A wounded animal can be dangerous to deal with. Just ask Kaitlyn Fischer's opponents.
Fischer, a Herculaneum senior, is running for rarefied air — to become one of just a handful of track stars to ever win state in two events all four years of high school. State titles No. 7 and 8 in the 1,600 and 3,200 meters would go along with the cross country state title Fischer won in the fall. Fischer's distance prowess made her an overwhelming choice for STLhighschoolsports.com's Jefferson County female Athlete of the Year honor.
But this track season hasn't exactly started the way Fischer has envisioned. Fischer, who some opposing coaches call "The Animal" due to her intensity and competitiveness, was shelved early on due to knee tendinitis.
And "The Animal" doesn't like being a spectator.
"I was really upset, because I want to compete," Fischer said. "I wanted to get those times that I was ready for and had trained for all winter. It was right in front of me and it slipped away."
At first, Fischer was worried that the injury would wipe out her entire season and with it, the chance to run into history. Herculaneum assistant track and cross country coach Jim Kasten said they consulted with a variety of doctors, therapists and coaches before hammering out a plan to get Fischer back on the track.
That plan included special taping, therapy and a tweak in Fischer's running form. Instead of running on her toes, Fischer is focusing on letting her heel hit the ground more.
And the plan seems to be working. In just her second race back, Fischer ran a personal best 10:55.48 in the two mile at the KU Relays on April 19.
"To come back and PR after being out four three weeks gives me confidence," Fischer said. "Being out, I had no confidence."
Fischer's bounce back came as no surprise to Kasten, who has worked with her throughout her high school career.
"She lives the way athletes are supposed to live their life," Kasten said. "She does all the little things. She eats right, she studies, she make sure she gets sleep ... she'll do whatever it takes to succeed."
Now the focus shifts to continued dominance at state.
"I think about it all the time," Fischer said. "As much as I want to get good times, winning the mile and two mile again is my main goal. If I can accomplish that, I'll be satisfied."

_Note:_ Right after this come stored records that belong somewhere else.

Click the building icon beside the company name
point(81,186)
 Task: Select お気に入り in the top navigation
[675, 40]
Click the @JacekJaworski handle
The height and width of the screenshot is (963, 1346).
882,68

Jason West, communications director for the Missouri High School Activities Association, said only a handful of athletes have won two different events at the state meet all four years. Fischer would join Central KC's Muna Lee (100/200) from 1997-2000; McCluer South-Berkeley's Alishea Usery (200/400) from 2005-08; Hazelwood Central's Megan Thompson (1600/3200) from 1987-90; and Princeton's Blake Goodin (1600/3200) from 2009-12.
Kasten said the biggest issue in Fischer's comeback is Fischer. Kasten said she works so hard and wants it so much that the Herculaneum coaches have to find the balance between doing enough while not doing too much.
Herculaneum track coach Dave Cook said Fischer takes nothing for granted on the track.
"If there is anyone in front of her, even if it is someone she is going to lap, she will run them down like they are taking something from her," Cook said.
Track success aside, Fischer perhaps is most proud of the cross country state title she won this fall. That championship proved elusive during her first three years, but in her final try Fischer led from start to finish.
Fischer blistered the course in 18:40.97, nearly 55 seconds ahead of second place.
"I've always wanted to win cross country at state," Fischer said. "It was definitely a highlight. I tried so hard every year, and I came up short. This summer in my training, I had a different mindset that 'I've got to do it.'"
Kasten, who has been a coach since 1971, said Fischer is the best athlete he's ever coached. "She brings everything to the table," Kasten said.
Fischer will take her talents to the University of Missouri, where she will run track and cross country. And win or lose at state, she has furthered the distance running tradition at Herculaneum.